The server preprocesses the WAV to float32 mono to work around a librosa/numpy float64 issue.

Server protocol

chatterbox-server.py is a long-running process. Communication:

  • stdin: one JSON line per request: {"text": "...", "temperature": 0.8, ...}
  • stdout: ok\n after each utterance is generated (playback continues in background)
  • stderr: status/timing logs

Generation and playback are pipelined: the server generates the next utterance while the previous one is still playing. RTF ~0.2 means the next chunk is ready well before playback finishes.

Acting tips

  • Emphasis: UPPERCASE words
  • Pause/rhythm: ...
  • Acronym workaround: un-workable not UNWORKABLE (avoids letter-spelling)
  • Exaggeration (full model only): { exaggeration: 0.01.0 }
  • Temperature: { temperature: 0.31.4 } (lower = more consistent)

Tools

Script Usage
listen.mjs Mic → Whisper → stdout (one line per utterance)
speak-as.mjs stdin → Chatterbox TTS with voice reference
acting-demo-chatterbox.mjs TTS capability demo (sections 17)

Pipe example

node listen.mjs 2>/dev/null | node speak-as.mjs /path/to/voice.wav

speak-as.mjs deduplicates consecutive identical lines to handle VAD over-segmentation.


Known Quirks

librosa float64: newer numpy makes librosa.resample return float64, breaking torch. Patched in chatterbox-server.py:

_orig = _librosa.resample
_librosa.resample = lambda *a, **k: _orig(*a, **k).astype(np.float32)

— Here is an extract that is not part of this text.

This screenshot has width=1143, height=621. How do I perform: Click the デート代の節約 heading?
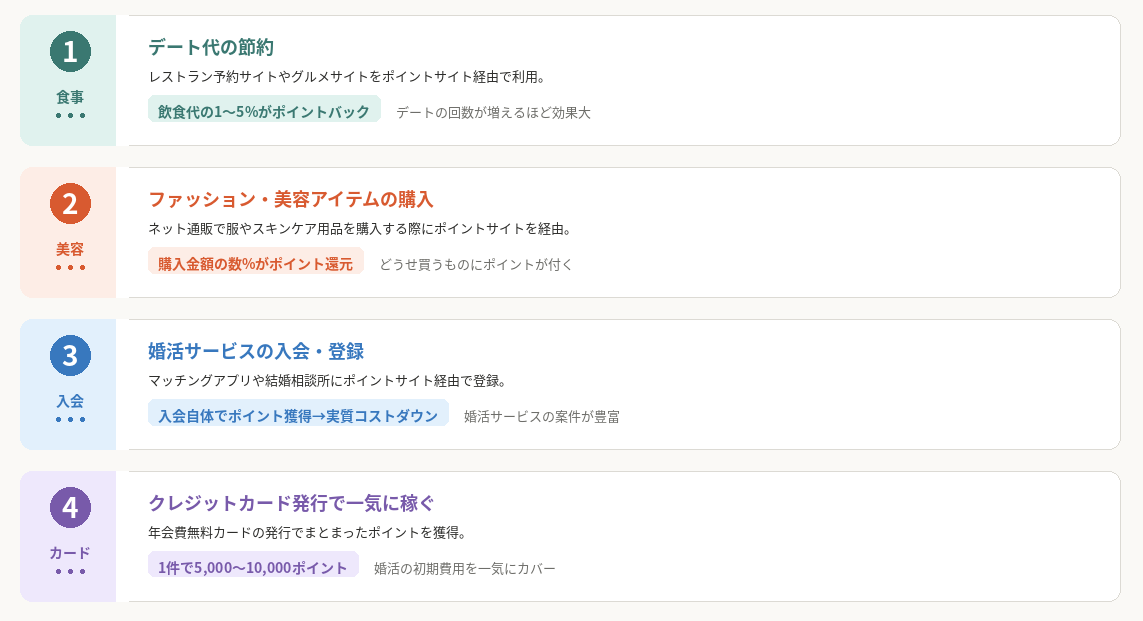211,47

HuggingFace offline: from_pretrained() always hits the internet. The server uses find_hf_cache() to detect local snapshots and calls from_local() instead.

VAD over-segmentation: a mid-utterance pause produces two segments that Whisper transcribes to similar or identical text. speak-as.mjs deduplicates consecutive lines (normalized, punctuation-stripped) before speaking.

Native stdout: the sherpa-onnx native addon writes transcription results directly to fd 1 via C write(), bypassing Node.js process.stdout.write. This cannot be intercepted from JavaScript. It only writes for non-trivial results (not silence/garbage).


Session reference

The Claude Code session used to develop this project is named voice-buddy — a self-referential session where the voice assistant was used to direct its own development.